Waldenström’s macroglobulinemia (WM), a rare subtype of non-Hodgkin lymphoma, is characterized by overproduction of immunoglobulin M (IgM) antibody by malignant B-cells.
B-cell antigen receptor (BCR) signaling plays a pivotal role in WM disease pathogenesis. Signaling through the BCR leads to activation of spleen tyrosine kinase (SYK) and downstream kinases that play a role in lymphoma pathobiology. The Bruton’s tyrosine kinase (BTK) inhibitor ibrutinib targets BCR-controlled signaling and integrin-mediated adhesion in WM cells, but some patients with WM become refractory to ibrutinib treatment. Because SYK signaling is upstream of BTK, it represents a plausible target for researchers to explore the effect of the SYK inhibitor R406, the active metabolite of fostamatinib, on BCR-mediated signaling and cell adhesion in WM.
In these preclinical studies, MWCL-1 cells were treated with R406, the selective p110δ inhibitor idelalisib, or with ibrutinib, at concentrations up to 10 µM and stimulated with anti-IgM antibodies or phorbol myristate acetate (PMA). The cells were transferred to plates coated with fibronectin to assess cell adhesion. For the proliferation assays, MWCL-1 cells or primary B-cells were pretreated with kinase inhibitors followed by stimulation of primary B-cells with anti-IgM.

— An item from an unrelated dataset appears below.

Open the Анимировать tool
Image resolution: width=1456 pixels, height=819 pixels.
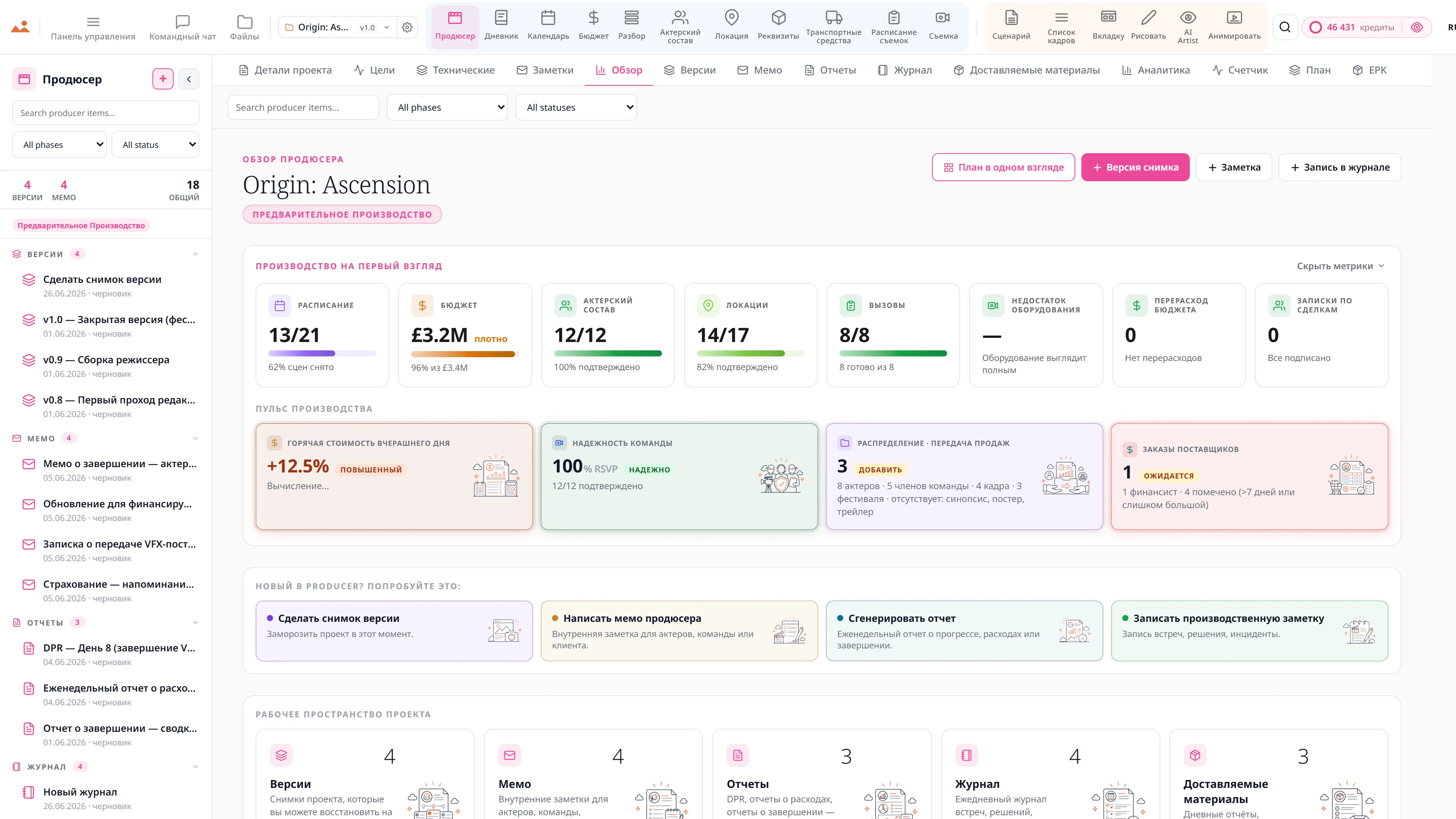[x=1234, y=27]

Researchers found that anti-IgM or PMA alone stimulated the adhesion of MWCL-1 on fibronectin. The addition of R406 inhibited IgM-mediated cell adhesion to a degree comparable with ibrutinib. However, neither compound affected PMA-induced cell adhesion, indicating that the effect on IgM-mediated cell adhesion was not due to toxicity. Lack of off-target toxicity was further confirmed in the MWCL-1 proliferation assays where the compounds showed less potency than in BCR-mediated assays. Similar inhibition of adhesion and proliferation was seen with idelalisib.
These preclinical studies confirm that SYK is involved in BCR-mediated signaling and cell adhesion in WM. R406 was as effective as ibrutinib in blocking WM cell adhesion. As SYK inhibition takes place upstream of PI3K, idelalisib-mediated inhibition of adhesion further confirmed the role of SYK. These studies provide a rationale for investigating fostamatinib as a potential treatment option in WM.
Abstract e19047; Markovtsov V, et al.